* [Problem requirements] Nothing in the data may be altered; restate all of it exactly.

===== Recorded information =====

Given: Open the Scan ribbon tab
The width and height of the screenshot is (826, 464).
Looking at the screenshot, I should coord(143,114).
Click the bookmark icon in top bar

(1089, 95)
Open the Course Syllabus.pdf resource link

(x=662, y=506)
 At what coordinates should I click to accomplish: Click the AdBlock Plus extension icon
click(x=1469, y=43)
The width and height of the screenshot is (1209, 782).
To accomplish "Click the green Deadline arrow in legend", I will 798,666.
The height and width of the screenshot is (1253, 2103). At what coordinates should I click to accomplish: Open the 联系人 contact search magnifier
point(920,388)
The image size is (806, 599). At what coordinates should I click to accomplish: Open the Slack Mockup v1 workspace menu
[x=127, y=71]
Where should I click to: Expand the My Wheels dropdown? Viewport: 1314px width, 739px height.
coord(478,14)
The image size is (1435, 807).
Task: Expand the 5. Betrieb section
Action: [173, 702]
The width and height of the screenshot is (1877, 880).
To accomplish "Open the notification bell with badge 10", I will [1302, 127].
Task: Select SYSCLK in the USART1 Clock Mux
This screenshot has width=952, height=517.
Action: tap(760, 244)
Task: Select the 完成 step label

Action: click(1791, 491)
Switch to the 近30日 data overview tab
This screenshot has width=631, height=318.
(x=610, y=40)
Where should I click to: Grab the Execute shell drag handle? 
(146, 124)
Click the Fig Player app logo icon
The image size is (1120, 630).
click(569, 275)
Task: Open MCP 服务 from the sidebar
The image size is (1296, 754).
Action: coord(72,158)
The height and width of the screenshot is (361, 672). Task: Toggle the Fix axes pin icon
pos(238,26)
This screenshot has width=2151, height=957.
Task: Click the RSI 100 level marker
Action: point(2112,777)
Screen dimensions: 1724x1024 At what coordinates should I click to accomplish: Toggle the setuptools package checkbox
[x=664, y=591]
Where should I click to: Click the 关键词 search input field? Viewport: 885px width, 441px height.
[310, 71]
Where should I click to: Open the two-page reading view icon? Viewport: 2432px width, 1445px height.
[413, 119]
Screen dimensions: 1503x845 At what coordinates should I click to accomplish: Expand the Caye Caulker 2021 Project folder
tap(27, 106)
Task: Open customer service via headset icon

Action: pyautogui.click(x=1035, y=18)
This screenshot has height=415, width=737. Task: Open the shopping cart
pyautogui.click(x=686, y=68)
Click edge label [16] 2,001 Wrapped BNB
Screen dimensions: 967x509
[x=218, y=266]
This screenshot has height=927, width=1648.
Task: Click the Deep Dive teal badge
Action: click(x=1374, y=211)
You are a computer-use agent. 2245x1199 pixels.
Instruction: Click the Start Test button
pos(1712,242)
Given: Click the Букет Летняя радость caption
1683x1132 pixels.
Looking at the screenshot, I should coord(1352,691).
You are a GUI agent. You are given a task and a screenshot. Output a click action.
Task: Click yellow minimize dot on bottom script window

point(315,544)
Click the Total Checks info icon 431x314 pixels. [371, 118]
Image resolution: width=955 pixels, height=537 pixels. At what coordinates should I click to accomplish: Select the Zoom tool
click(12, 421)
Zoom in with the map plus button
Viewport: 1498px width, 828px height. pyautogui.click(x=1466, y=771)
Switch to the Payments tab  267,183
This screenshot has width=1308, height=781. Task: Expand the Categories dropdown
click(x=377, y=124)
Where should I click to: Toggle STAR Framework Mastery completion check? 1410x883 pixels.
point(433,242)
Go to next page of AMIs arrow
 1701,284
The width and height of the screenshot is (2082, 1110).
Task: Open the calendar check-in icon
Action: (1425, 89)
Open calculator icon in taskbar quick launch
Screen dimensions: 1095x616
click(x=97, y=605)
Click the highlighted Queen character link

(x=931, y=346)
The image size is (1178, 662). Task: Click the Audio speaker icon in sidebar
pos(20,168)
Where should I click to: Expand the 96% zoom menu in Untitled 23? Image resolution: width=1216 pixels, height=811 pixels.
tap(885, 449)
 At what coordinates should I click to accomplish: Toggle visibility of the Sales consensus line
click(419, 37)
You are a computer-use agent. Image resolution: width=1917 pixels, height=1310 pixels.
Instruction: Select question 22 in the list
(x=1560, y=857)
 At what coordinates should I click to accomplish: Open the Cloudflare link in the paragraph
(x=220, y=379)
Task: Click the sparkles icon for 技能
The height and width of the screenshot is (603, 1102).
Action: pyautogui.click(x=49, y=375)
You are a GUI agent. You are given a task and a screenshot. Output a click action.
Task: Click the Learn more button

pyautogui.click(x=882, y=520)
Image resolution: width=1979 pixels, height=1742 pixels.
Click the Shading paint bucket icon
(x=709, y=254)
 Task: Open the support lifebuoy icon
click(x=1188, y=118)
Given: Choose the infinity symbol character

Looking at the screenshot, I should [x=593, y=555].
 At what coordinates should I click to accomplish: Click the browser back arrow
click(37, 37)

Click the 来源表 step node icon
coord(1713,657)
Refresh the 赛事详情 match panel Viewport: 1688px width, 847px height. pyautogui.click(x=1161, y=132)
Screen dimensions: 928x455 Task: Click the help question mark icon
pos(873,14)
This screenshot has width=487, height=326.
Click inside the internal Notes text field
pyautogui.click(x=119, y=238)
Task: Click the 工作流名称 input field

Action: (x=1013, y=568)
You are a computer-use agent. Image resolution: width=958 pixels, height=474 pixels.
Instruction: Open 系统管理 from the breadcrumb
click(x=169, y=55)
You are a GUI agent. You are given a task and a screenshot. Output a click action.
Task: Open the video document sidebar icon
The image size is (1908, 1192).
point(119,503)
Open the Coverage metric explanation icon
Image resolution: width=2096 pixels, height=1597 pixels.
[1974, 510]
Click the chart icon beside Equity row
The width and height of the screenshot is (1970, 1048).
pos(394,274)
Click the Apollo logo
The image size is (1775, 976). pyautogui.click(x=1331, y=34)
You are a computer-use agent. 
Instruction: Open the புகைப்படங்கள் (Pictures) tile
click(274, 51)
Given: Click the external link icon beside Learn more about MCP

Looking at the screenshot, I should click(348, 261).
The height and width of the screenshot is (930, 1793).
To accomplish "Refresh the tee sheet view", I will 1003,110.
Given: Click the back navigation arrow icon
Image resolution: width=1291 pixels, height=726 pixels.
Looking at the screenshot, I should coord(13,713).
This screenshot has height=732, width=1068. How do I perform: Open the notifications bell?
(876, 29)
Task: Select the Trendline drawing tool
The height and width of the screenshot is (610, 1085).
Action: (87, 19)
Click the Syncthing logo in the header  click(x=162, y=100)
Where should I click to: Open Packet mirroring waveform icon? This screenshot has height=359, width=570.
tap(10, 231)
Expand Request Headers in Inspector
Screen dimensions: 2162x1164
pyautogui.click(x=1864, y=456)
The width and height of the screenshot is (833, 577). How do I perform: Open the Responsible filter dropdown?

=====

* [Exercise answer]
Given: Open the Scan ribbon tab
The width and height of the screenshot is (826, 464).
Looking at the screenshot, I should coord(143,114).
Click the bookmark icon in top bar

(1089, 95)
Open the Course Syllabus.pdf resource link

(x=662, y=506)
 At what coordinates should I click to accomplish: Click the AdBlock Plus extension icon
click(x=1469, y=43)
The width and height of the screenshot is (1209, 782).
To accomplish "Click the green Deadline arrow in legend", I will 798,666.
The height and width of the screenshot is (1253, 2103). At what coordinates should I click to accomplish: Open the 联系人 contact search magnifier
point(920,388)
The image size is (806, 599). At what coordinates should I click to accomplish: Open the Slack Mockup v1 workspace menu
[x=127, y=71]
Where should I click to: Expand the My Wheels dropdown? Viewport: 1314px width, 739px height.
coord(478,14)
The image size is (1435, 807).
Task: Expand the 5. Betrieb section
Action: [173, 702]
The width and height of the screenshot is (1877, 880).
To accomplish "Open the notification bell with badge 10", I will [1302, 127].
Task: Select SYSCLK in the USART1 Clock Mux
This screenshot has width=952, height=517.
Action: tap(760, 244)
Task: Select the 完成 step label

Action: click(1791, 491)
Switch to the 近30日 data overview tab
This screenshot has width=631, height=318.
(x=610, y=40)
Where should I click to: Grab the Execute shell drag handle? 
(146, 124)
Click the Fig Player app logo icon
The image size is (1120, 630).
click(569, 275)
Task: Open MCP 服务 from the sidebar
The image size is (1296, 754).
Action: coord(72,158)
The height and width of the screenshot is (361, 672). Task: Toggle the Fix axes pin icon
pos(238,26)
This screenshot has width=2151, height=957.
Task: Click the RSI 100 level marker
Action: point(2112,777)
Screen dimensions: 1724x1024 At what coordinates should I click to accomplish: Toggle the setuptools package checkbox
[x=664, y=591]
Where should I click to: Click the 关键词 search input field? Viewport: 885px width, 441px height.
[310, 71]
Where should I click to: Open the two-page reading view icon? Viewport: 2432px width, 1445px height.
[413, 119]
Screen dimensions: 1503x845 At what coordinates should I click to accomplish: Expand the Caye Caulker 2021 Project folder
tap(27, 106)
Task: Open customer service via headset icon

Action: pyautogui.click(x=1035, y=18)
This screenshot has height=415, width=737. Task: Open the shopping cart
pyautogui.click(x=686, y=68)
Click edge label [16] 2,001 Wrapped BNB
Screen dimensions: 967x509
[x=218, y=266]
This screenshot has height=927, width=1648.
Task: Click the Deep Dive teal badge
Action: click(x=1374, y=211)
You are a computer-use agent. 2245x1199 pixels.
Instruction: Click the Start Test button
pos(1712,242)
Given: Click the Букет Летняя радость caption
1683x1132 pixels.
Looking at the screenshot, I should coord(1352,691).
You are a GUI agent. You are given a task and a screenshot. Output a click action.
Task: Click yellow minimize dot on bottom script window

point(315,544)
Click the Total Checks info icon 431x314 pixels. [371, 118]
Image resolution: width=955 pixels, height=537 pixels. At what coordinates should I click to accomplish: Select the Zoom tool
click(12, 421)
Zoom in with the map plus button
Viewport: 1498px width, 828px height. pyautogui.click(x=1466, y=771)
Switch to the Payments tab  267,183
This screenshot has width=1308, height=781. Task: Expand the Categories dropdown
click(x=377, y=124)
Where should I click to: Toggle STAR Framework Mastery completion check? 1410x883 pixels.
point(433,242)
Go to next page of AMIs arrow
 1701,284
The width and height of the screenshot is (2082, 1110).
Task: Open the calendar check-in icon
Action: (1425, 89)
Open calculator icon in taskbar quick launch
Screen dimensions: 1095x616
click(x=97, y=605)
Click the highlighted Queen character link

(x=931, y=346)
The image size is (1178, 662). Task: Click the Audio speaker icon in sidebar
pos(20,168)
Where should I click to: Expand the 96% zoom menu in Untitled 23? Image resolution: width=1216 pixels, height=811 pixels.
tap(885, 449)
 At what coordinates should I click to accomplish: Toggle visibility of the Sales consensus line
click(419, 37)
You are a computer-use agent. Image resolution: width=1917 pixels, height=1310 pixels.
Instruction: Select question 22 in the list
(x=1560, y=857)
 At what coordinates should I click to accomplish: Open the Cloudflare link in the paragraph
(x=220, y=379)
Task: Click the sparkles icon for 技能
The height and width of the screenshot is (603, 1102).
Action: pyautogui.click(x=49, y=375)
You are a GUI agent. You are given a task and a screenshot. Output a click action.
Task: Click the Learn more button

pyautogui.click(x=882, y=520)
Image resolution: width=1979 pixels, height=1742 pixels.
Click the Shading paint bucket icon
(x=709, y=254)
 Task: Open the support lifebuoy icon
click(x=1188, y=118)
Given: Choose the infinity symbol character

Looking at the screenshot, I should [x=593, y=555].
 At what coordinates should I click to accomplish: Click the browser back arrow
click(37, 37)

Click the 来源表 step node icon
coord(1713,657)
Refresh the 赛事详情 match panel Viewport: 1688px width, 847px height. pyautogui.click(x=1161, y=132)
Screen dimensions: 928x455 Task: Click the help question mark icon
pos(873,14)
This screenshot has width=487, height=326.
Click inside the internal Notes text field
pyautogui.click(x=119, y=238)
Task: Click the 工作流名称 input field

Action: (x=1013, y=568)
You are a computer-use agent. Image resolution: width=958 pixels, height=474 pixels.
Instruction: Open 系统管理 from the breadcrumb
click(x=169, y=55)
You are a GUI agent. You are given a task and a screenshot. Output a click action.
Task: Open the video document sidebar icon
The image size is (1908, 1192).
point(119,503)
Open the Coverage metric explanation icon
Image resolution: width=2096 pixels, height=1597 pixels.
[1974, 510]
Click the chart icon beside Equity row
The width and height of the screenshot is (1970, 1048).
pos(394,274)
Click the Apollo logo
The image size is (1775, 976). pyautogui.click(x=1331, y=34)
You are a computer-use agent. 
Instruction: Open the புகைப்படங்கள் (Pictures) tile
click(274, 51)
Given: Click the external link icon beside Learn more about MCP

Looking at the screenshot, I should click(348, 261).
The height and width of the screenshot is (930, 1793).
To accomplish "Refresh the tee sheet view", I will 1003,110.
Given: Click the back navigation arrow icon
Image resolution: width=1291 pixels, height=726 pixels.
Looking at the screenshot, I should coord(13,713).
This screenshot has height=732, width=1068. How do I perform: Open the notifications bell?
(876, 29)
Task: Select the Trendline drawing tool
The height and width of the screenshot is (610, 1085).
Action: (87, 19)
Click the Syncthing logo in the header  click(x=162, y=100)
Where should I click to: Open Packet mirroring waveform icon? This screenshot has height=359, width=570.
tap(10, 231)
Expand Request Headers in Inspector
Screen dimensions: 2162x1164
pyautogui.click(x=1864, y=456)
The width and height of the screenshot is (833, 577). How do I perform: Open the Responsible filter dropdown?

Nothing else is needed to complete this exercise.